This meta-analysis concluded: "After adjustment for age, black men have a modestly but significantly 2.5 to 4.9% higher free testosterone level than white men." Here, “adjustment for age” means comparing black and white men of the same age. The conclusion isn't surprising, since African American men have a testosterone advantage only from puberty to their early 30s. At other ages, their testosterone levels are either equal to or less than those of Euro American men. 

This meta-analysis has two other flaws. First, it included only studies on "men," thus excluding studies on teenagers, among whom the race difference is greatest.

Second, it included Rohrmann et al. (2007). This study suffers from serious methodological problems, as I will now explain. 

This study concluded that "contrary to the postulated racial difference, testosterone concentrations did not differ notably between black and white men."

This study also found that 45-69 year old black men have higher testosterone levels (5.62 ng/ml) than do 20-44 year old black men (5.35 ng/ml). Such a finding is paradoxical and indicates a faulty dataset. The authors used serum samples from the National Center for Health Statistics that had been earlier collected for its Third National Health and Nutrition Examination Survey (NHANES III). The authors state they used 1,479 samples that remained out of an initial total of 1,998. Over 25% of the original samples were missing. The authors state that some samples were missing because they were being used for another study.

The same serum bank had in fact been used for research on a sexually transmitted disease. This was the study by Fleming et al. (1997), who reported that more than 25% of adults between 30 and 39 years of age were positive for HSV-2 (Herpes Simplex virus type 2). Those samples may have been set aside either for further testing or for legal reasons. The serum bank would have thus lost some of its most polygynous donors.
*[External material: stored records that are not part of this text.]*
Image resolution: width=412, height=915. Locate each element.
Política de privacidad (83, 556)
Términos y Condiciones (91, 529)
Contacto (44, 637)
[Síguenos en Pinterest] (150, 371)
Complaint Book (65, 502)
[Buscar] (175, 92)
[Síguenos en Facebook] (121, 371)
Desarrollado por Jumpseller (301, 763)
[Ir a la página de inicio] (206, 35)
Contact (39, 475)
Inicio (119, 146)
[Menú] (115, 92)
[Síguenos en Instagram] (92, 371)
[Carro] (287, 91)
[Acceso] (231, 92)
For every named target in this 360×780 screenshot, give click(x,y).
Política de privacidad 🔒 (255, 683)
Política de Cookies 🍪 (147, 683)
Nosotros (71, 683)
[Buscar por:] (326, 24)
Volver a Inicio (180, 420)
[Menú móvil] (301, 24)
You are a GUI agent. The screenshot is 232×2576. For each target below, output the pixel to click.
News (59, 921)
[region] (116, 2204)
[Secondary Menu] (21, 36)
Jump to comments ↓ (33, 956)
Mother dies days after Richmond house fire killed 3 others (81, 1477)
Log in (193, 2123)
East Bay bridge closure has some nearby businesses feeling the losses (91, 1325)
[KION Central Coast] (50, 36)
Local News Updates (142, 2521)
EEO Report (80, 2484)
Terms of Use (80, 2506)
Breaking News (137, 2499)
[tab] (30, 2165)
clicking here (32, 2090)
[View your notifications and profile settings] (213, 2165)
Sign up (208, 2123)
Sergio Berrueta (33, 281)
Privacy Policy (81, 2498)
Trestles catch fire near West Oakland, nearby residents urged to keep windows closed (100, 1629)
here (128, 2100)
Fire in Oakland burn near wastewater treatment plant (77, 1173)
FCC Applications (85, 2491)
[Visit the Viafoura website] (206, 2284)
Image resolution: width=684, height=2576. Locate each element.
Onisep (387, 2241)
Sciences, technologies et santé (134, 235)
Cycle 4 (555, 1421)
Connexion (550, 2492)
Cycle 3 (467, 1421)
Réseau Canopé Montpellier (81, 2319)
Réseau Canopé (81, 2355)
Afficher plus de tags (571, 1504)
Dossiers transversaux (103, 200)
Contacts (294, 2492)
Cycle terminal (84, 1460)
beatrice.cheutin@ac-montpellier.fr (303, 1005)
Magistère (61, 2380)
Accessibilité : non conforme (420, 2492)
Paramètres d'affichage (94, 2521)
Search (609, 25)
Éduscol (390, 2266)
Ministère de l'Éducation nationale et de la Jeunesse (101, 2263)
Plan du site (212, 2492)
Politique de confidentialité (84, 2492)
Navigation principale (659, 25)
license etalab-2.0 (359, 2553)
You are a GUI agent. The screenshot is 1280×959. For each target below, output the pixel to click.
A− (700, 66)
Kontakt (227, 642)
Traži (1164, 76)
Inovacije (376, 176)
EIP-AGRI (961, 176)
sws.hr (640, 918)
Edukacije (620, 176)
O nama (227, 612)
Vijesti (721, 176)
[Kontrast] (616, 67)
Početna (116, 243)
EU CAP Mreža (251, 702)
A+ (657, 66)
This study measured salivary testosterone in young men (15-30 years) from the United States, Congo, Nepal, and Paraguay. Americans had the highest levels (335 pmol/l), followed by Congolese (286 pmol/l), Nepalese (251 pmol/l), and Paraguayans (197 pmol/l).

Who were these Americans? They are simply identified as ... young Americans—a demographic that is now less than 60% of European descent. In Boston, where the study was conducted, public schools in 2005 were 46% black and 31% Latino (mainly Puerto Ricans and Dominicans). The authors also state that "the USA participants were recruited by public advertisement." The pool of participants may have therefore resembled that of people who give blood in exchange for payment, i.e., it may have been disproportionately poor and non-white. In any event, the results are unusable without any information on racial background.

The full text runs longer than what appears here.